>>>>>
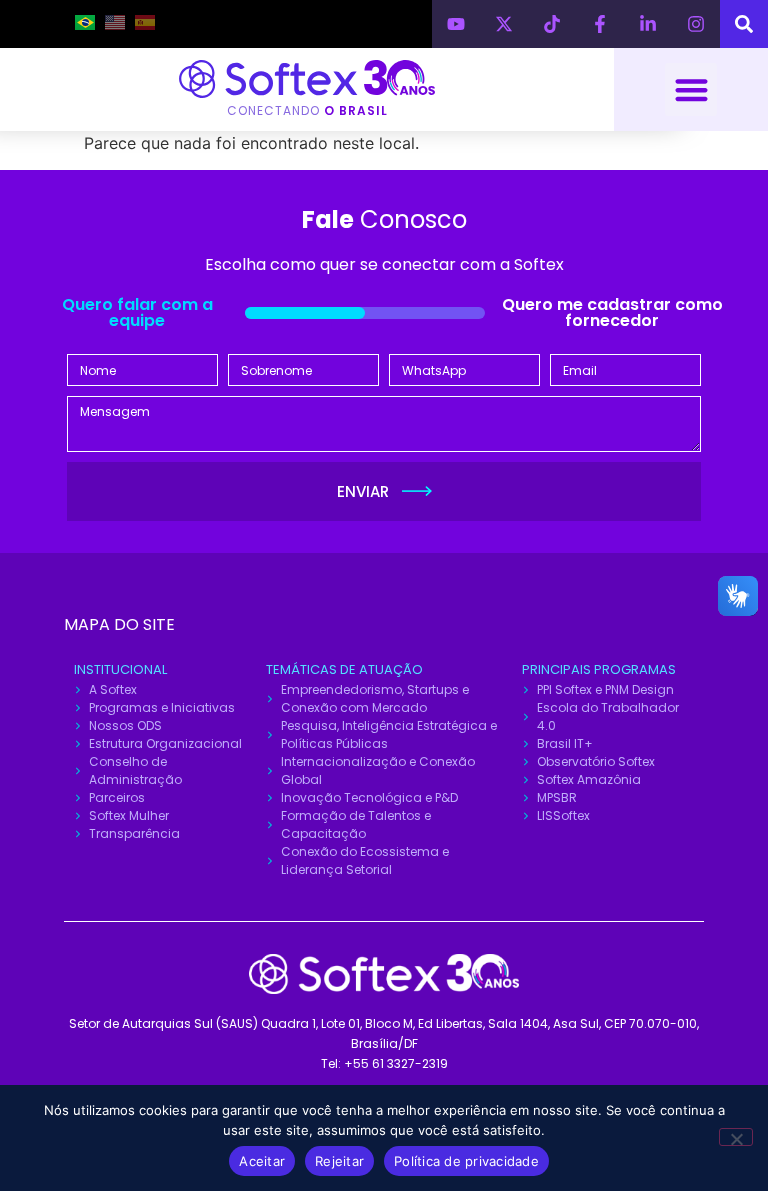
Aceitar (262, 1161)
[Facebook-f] (600, 24)
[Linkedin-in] (648, 24)
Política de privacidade (466, 1161)
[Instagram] (696, 24)
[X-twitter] (504, 24)
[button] (691, 89)
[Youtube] (456, 24)
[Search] (744, 24)
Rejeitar (339, 1161)
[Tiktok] (552, 24)
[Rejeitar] (736, 1137)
<<<<<
● WHAT TO DO: From the first line to the last, output the data exactly, without the pictures.

● REPLY TO THE EXERCISE:
Aceitar (262, 1161)
[Facebook-f] (600, 24)
[Linkedin-in] (648, 24)
Política de privacidade (466, 1161)
[Instagram] (696, 24)
[X-twitter] (504, 24)
[button] (691, 89)
[Youtube] (456, 24)
[Search] (744, 24)
Rejeitar (339, 1161)
[Tiktok] (552, 24)
[Rejeitar] (736, 1137)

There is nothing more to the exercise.